## WORK ORDER
When you reach the line containing "For every named" in the entries below, start writing out each line exactly, and stop after the line containing "The (65, 2113)".

## TASK INPUTS
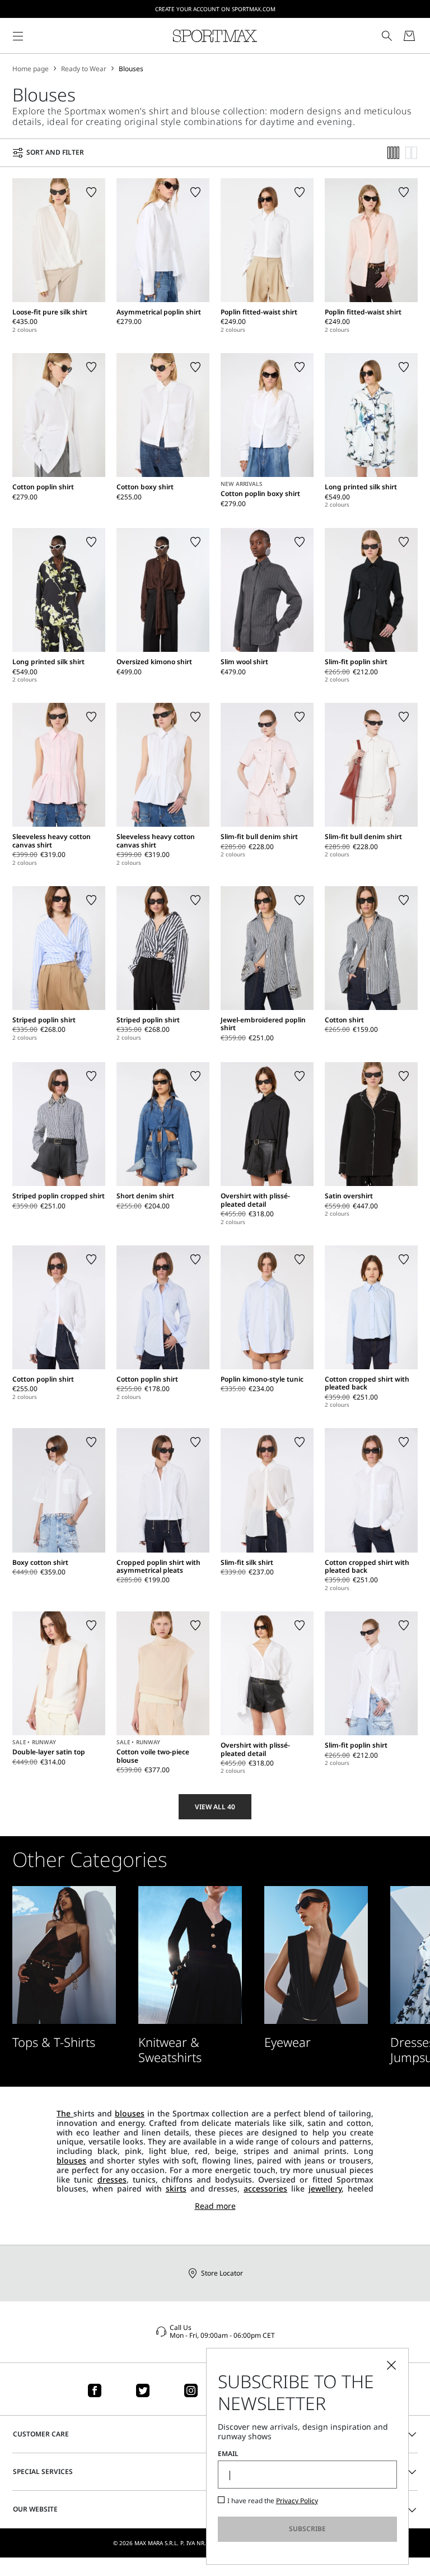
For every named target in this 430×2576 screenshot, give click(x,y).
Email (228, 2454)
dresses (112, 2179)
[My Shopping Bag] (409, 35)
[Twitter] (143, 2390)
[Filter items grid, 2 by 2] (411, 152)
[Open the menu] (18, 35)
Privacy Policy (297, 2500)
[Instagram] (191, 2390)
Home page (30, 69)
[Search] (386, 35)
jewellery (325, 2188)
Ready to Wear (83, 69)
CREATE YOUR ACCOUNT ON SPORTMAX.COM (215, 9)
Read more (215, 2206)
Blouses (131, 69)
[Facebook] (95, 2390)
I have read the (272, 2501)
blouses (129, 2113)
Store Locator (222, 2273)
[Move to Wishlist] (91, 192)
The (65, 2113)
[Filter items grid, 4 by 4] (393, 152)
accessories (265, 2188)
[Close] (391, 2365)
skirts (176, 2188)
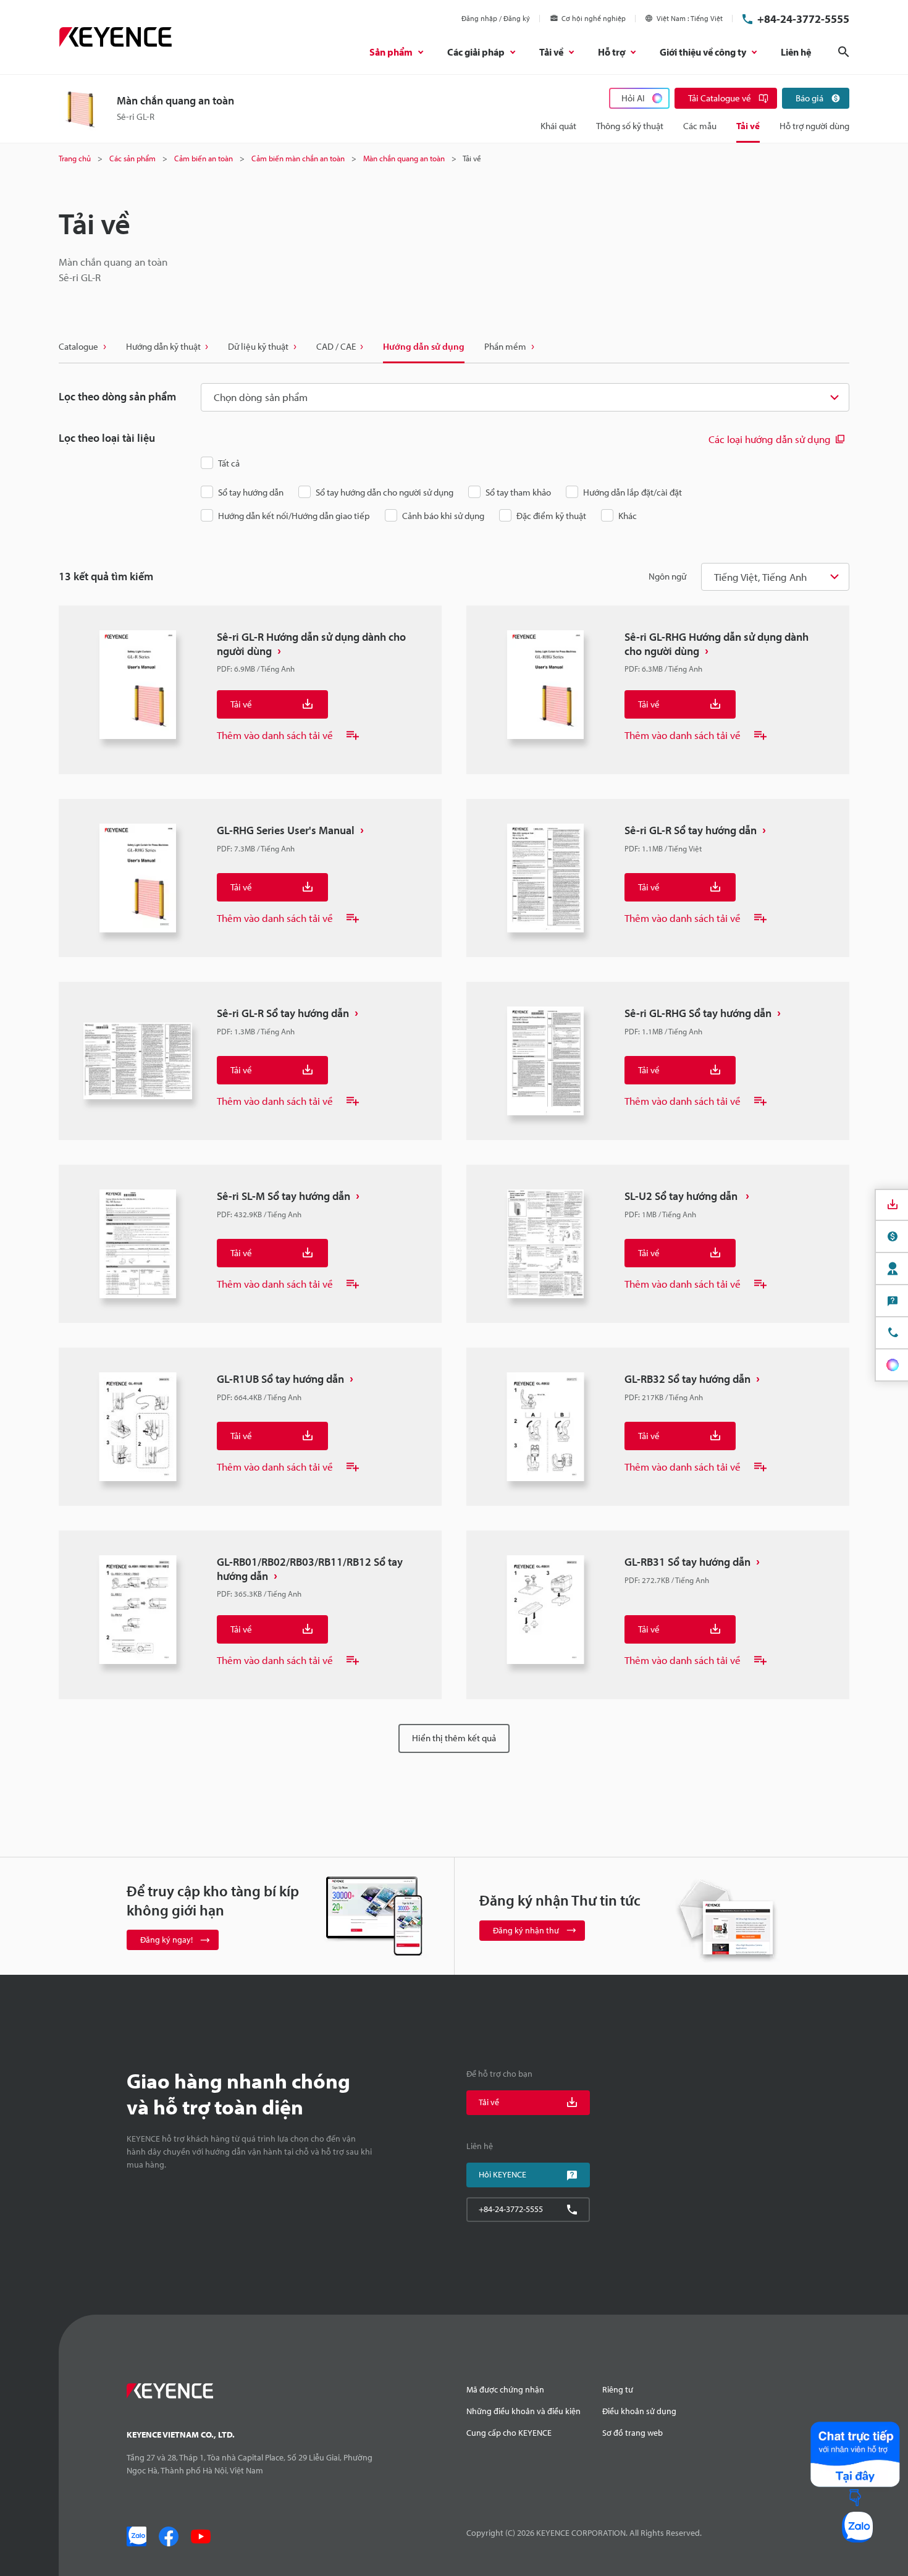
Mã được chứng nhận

==

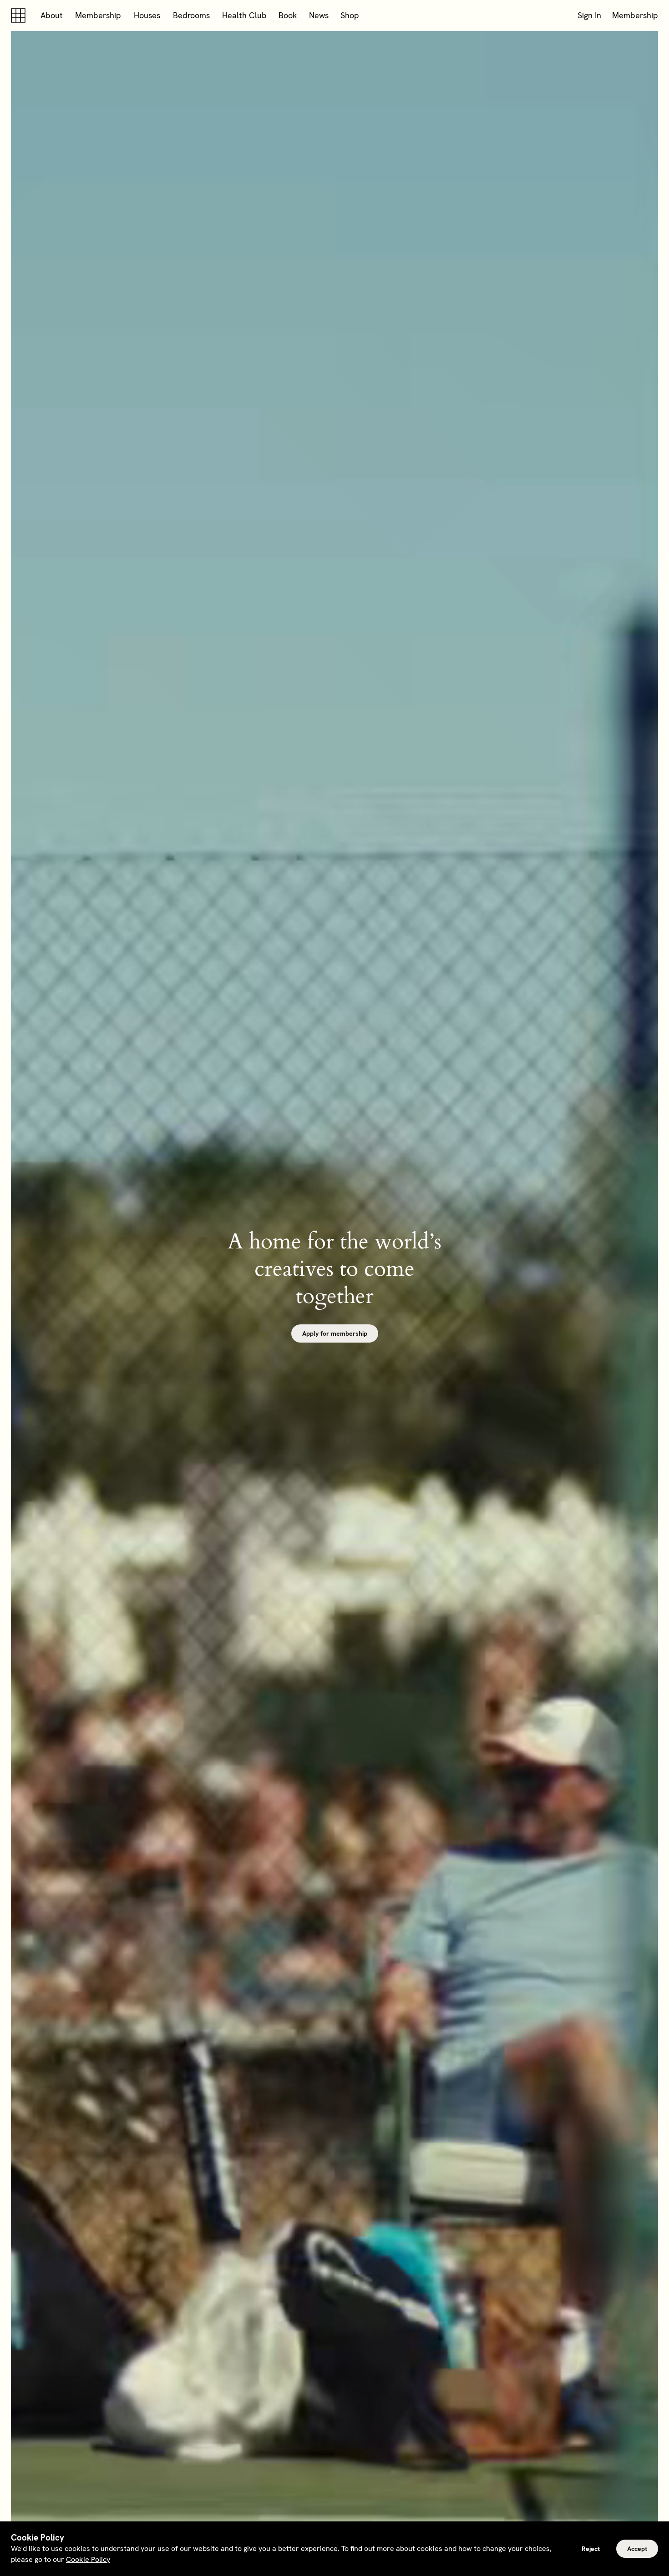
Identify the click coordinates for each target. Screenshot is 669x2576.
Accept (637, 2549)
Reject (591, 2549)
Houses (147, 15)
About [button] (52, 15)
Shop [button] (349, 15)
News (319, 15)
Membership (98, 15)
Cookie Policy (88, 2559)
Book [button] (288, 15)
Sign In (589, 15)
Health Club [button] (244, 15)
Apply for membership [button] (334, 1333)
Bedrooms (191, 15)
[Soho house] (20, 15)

--

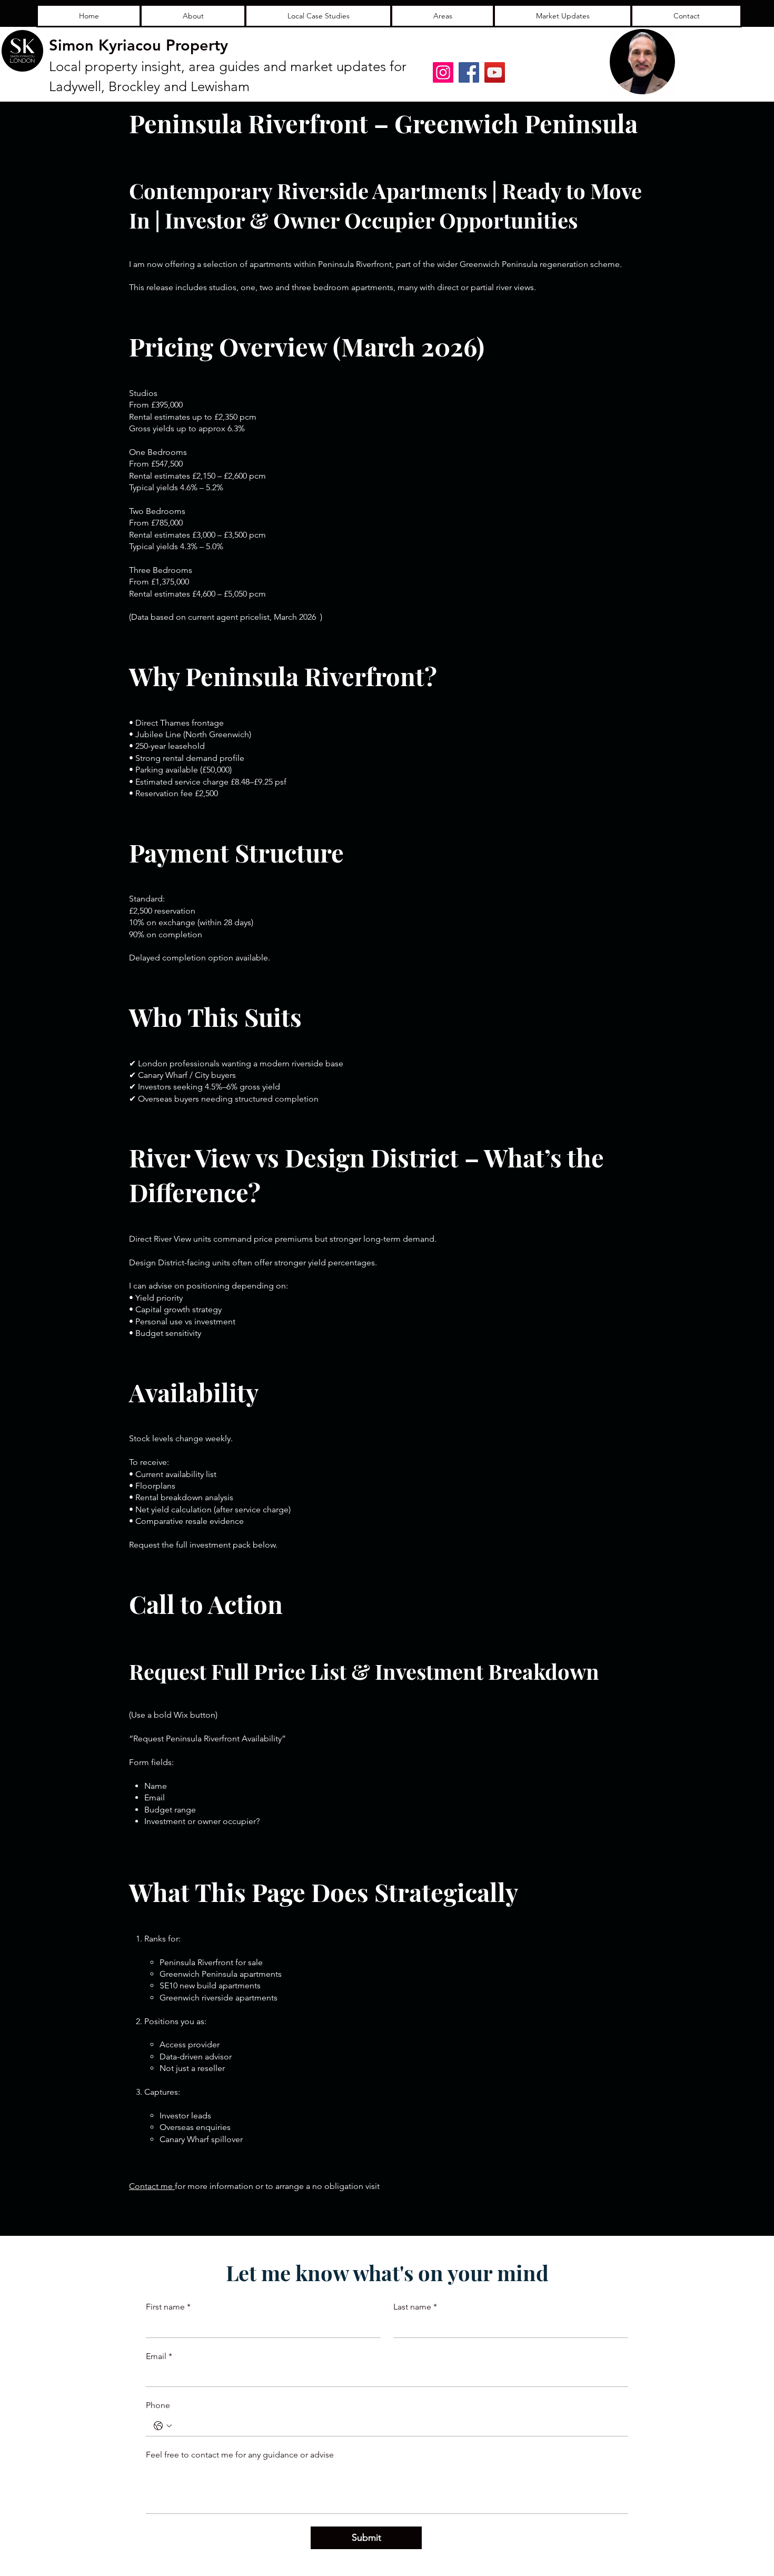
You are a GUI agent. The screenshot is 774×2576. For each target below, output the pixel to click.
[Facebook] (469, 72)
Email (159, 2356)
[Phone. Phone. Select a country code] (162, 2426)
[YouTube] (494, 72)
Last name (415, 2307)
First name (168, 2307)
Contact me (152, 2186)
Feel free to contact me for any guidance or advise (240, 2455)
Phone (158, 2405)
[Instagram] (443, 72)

## SOLUTION
For every named target in this 430×2576 screenshot, give click(x,y).
Email (228, 2454)
dresses (112, 2179)
[My Shopping Bag] (409, 35)
[Twitter] (143, 2390)
[Filter items grid, 2 by 2] (411, 152)
[Open the menu] (18, 35)
Privacy Policy (297, 2500)
[Instagram] (191, 2390)
Home page (30, 69)
[Search] (386, 35)
jewellery (325, 2188)
Ready to Wear (83, 69)
CREATE YOUR ACCOUNT ON SPORTMAX.COM (215, 9)
Read more (215, 2206)
Blouses (131, 69)
[Facebook] (95, 2390)
I have read the (272, 2501)
blouses (129, 2113)
Store Locator (222, 2273)
[Move to Wishlist] (91, 192)
The (65, 2113)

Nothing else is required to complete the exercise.